WO! Ist es nicht ein wenig deprimierend, eine Geschichte zu schreiben, die letztlich auch wieder im Untergang mündet?
Das zyklische verändert sich. Das heißt, wir haben neue Aspekte, neue Blickwinkel. Insofern glaube ich, dass es Chancen gibt, in denen das mitgedacht wird. Das sieht man an solidarischen Bewegungen, wie zum Beispiel der Flüchtlingshilfe, auch wenn das ebenfalls wieder zu Polarisierungen führt. Wir wiederum wissen, wie man damit umgehen kann, da wir heute ein anderes Wissen haben, als vor hundert Jahren.

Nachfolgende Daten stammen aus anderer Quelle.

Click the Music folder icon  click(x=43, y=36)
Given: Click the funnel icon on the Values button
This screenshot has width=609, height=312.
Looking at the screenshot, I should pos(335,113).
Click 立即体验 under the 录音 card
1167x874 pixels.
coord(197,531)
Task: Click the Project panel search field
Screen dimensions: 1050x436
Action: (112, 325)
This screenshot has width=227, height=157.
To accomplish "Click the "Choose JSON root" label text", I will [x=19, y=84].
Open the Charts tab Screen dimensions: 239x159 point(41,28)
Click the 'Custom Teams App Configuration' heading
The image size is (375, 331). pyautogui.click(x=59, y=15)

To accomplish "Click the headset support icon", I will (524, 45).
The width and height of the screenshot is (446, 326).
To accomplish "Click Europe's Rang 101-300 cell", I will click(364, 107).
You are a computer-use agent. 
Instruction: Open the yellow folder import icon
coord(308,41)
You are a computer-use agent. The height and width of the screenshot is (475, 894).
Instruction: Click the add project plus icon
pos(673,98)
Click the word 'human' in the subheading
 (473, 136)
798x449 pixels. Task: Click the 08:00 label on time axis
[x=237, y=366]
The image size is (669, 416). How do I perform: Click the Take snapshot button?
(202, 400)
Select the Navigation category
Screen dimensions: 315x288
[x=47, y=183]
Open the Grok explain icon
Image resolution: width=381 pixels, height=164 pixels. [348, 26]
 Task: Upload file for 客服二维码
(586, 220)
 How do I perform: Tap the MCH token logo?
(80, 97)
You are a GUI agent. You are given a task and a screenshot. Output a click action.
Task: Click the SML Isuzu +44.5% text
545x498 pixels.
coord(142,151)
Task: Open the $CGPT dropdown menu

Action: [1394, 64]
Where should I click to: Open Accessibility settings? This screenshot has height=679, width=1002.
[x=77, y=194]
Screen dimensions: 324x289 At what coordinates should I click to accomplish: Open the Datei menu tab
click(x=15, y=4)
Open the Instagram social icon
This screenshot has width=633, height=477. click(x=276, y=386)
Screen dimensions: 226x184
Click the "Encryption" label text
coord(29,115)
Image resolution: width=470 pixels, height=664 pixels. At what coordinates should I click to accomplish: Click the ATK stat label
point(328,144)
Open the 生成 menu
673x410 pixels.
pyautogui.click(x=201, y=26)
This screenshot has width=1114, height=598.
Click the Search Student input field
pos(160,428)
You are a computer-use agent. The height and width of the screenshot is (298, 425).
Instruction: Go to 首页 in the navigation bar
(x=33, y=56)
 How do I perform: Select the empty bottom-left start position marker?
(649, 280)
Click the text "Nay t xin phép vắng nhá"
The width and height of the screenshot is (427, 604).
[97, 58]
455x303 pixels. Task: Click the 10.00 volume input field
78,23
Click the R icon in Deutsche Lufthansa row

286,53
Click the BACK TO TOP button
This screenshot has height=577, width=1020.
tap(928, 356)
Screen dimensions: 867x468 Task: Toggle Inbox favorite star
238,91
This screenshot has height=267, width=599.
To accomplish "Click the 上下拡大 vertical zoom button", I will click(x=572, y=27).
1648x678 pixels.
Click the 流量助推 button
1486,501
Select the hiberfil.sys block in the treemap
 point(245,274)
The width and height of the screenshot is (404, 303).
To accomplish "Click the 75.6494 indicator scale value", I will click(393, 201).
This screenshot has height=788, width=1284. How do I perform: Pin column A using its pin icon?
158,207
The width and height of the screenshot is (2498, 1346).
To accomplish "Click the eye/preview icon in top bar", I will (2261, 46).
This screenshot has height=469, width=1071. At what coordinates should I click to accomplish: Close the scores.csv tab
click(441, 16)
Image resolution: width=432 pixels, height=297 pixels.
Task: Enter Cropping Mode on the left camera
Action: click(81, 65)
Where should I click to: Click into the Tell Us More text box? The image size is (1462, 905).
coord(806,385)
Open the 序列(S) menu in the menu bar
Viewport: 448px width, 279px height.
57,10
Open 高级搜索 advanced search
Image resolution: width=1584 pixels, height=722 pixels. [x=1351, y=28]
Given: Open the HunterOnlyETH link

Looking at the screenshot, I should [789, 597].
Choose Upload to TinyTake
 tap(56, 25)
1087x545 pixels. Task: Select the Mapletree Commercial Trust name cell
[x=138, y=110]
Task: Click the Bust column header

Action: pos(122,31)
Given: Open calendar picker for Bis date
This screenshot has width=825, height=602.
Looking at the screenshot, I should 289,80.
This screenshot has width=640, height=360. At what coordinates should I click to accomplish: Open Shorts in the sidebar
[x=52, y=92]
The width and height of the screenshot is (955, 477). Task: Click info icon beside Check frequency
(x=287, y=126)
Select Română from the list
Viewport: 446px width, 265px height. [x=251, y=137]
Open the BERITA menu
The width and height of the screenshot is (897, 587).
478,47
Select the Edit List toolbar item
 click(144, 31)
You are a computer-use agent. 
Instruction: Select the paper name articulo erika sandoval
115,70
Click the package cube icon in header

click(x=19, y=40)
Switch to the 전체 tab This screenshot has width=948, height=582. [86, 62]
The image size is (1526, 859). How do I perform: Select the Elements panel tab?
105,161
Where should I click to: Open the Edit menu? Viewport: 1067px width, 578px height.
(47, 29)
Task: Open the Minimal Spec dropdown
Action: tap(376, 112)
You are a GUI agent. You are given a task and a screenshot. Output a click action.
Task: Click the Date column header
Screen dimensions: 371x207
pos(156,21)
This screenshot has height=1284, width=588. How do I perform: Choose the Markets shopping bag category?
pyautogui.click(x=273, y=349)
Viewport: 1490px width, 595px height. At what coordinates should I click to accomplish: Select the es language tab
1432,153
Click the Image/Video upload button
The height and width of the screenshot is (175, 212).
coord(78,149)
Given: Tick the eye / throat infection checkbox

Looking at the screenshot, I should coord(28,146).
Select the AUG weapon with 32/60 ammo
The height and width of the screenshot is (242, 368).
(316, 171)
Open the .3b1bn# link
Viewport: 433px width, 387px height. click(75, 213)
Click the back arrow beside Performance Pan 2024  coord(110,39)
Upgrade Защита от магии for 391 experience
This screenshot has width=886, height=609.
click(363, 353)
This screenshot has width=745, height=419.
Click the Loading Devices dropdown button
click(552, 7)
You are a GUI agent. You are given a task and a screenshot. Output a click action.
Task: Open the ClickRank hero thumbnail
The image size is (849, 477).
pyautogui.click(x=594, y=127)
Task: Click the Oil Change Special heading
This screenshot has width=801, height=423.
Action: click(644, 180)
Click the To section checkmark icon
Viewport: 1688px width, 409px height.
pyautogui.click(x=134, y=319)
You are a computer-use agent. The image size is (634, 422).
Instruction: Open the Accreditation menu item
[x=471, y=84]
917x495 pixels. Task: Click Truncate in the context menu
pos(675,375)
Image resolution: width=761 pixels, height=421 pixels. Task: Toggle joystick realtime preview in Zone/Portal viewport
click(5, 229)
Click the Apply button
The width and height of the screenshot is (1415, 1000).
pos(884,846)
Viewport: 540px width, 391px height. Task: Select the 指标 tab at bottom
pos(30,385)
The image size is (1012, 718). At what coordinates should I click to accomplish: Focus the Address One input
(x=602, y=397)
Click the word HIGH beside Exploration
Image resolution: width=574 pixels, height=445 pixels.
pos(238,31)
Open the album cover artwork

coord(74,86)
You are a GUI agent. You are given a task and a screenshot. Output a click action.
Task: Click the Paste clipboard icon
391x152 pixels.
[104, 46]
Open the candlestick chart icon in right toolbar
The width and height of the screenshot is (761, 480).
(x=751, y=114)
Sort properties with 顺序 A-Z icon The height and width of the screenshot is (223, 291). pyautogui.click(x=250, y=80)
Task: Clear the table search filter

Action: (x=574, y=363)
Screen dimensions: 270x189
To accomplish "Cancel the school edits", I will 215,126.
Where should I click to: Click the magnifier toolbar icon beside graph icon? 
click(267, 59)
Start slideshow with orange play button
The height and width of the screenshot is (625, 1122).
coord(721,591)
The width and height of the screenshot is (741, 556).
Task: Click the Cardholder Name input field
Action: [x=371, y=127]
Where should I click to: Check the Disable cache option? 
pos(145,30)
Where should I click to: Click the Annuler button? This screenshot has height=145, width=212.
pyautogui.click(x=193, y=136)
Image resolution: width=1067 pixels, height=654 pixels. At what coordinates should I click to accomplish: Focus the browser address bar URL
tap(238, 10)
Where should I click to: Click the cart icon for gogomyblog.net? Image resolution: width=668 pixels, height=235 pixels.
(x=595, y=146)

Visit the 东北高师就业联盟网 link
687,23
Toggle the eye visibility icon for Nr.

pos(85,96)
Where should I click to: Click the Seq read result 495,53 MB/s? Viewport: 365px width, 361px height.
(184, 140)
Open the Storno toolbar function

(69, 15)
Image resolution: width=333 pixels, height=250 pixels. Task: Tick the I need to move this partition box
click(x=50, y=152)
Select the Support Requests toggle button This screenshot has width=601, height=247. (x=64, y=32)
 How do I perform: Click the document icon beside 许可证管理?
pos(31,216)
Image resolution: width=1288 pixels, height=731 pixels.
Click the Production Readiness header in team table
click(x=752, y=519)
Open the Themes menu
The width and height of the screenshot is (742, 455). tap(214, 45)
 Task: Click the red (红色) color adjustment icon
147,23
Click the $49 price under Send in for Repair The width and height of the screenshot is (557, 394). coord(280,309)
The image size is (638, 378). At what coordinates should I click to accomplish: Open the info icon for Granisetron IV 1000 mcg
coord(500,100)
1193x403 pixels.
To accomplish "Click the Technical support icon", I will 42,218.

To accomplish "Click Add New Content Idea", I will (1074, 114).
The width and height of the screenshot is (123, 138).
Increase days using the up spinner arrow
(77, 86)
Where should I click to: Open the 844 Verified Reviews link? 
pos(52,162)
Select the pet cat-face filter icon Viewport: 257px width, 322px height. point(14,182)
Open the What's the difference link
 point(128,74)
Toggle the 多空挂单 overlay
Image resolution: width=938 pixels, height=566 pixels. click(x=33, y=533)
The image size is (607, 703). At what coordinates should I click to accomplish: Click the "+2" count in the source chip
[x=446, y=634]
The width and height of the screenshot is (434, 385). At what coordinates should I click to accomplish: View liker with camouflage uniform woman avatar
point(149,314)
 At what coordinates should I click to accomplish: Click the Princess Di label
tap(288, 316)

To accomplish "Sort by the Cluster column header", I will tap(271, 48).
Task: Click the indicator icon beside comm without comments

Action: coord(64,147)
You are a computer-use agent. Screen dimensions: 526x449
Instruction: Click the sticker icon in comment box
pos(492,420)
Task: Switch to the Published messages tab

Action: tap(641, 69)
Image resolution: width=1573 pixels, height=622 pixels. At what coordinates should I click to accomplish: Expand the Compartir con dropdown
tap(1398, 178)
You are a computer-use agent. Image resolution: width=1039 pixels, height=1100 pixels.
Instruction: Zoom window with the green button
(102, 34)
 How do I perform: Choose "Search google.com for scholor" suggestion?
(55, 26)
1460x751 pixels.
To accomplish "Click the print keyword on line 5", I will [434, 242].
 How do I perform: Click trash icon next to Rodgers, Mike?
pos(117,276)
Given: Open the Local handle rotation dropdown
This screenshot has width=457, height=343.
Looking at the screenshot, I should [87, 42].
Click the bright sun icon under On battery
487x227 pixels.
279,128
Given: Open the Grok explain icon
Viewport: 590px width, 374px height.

WO! Dennoch ist aber auch die Verführbarkeit des Menschen ein wichtiger Bestandteil der Geschichte. So wird Sigurd von Reginn benutzt und lässt sich letztlich von Kriemhild verführen
Vielmehr ist es eine Instrumentalisierung, wenn Sigurd sozusagen zum Kriegsinstrument für Reginns Interessen wird. Es ist das Muster des Kanonenfutters, während sich die Entscheider in Sicherheit wägen. Was wir auch im aktuellen Ukraine Krieg sehen. Wenn Sigurd zu Beginn Fafnir für einen Drachen hält, bezieht sich das ebenfalls auf die Mechanismen dieser Instrumentalisierung, wenn Gegner entmenschlicht werden und damit zum Feind degradiert werden. Bei Kriemhild verhält es sich wieder etwas anders. Sigurd lässt sich zur Gewalt verführen. Als ihm das bewusst wird, ist seine Enttäuschung über sich selbst so groß, dass er sich von Brynhild abwendet und Kriemhild zuwendet. Meine Erzählung ist insofern auch eine Auseinandersetzung damit, was Kriege mit Menschen machen.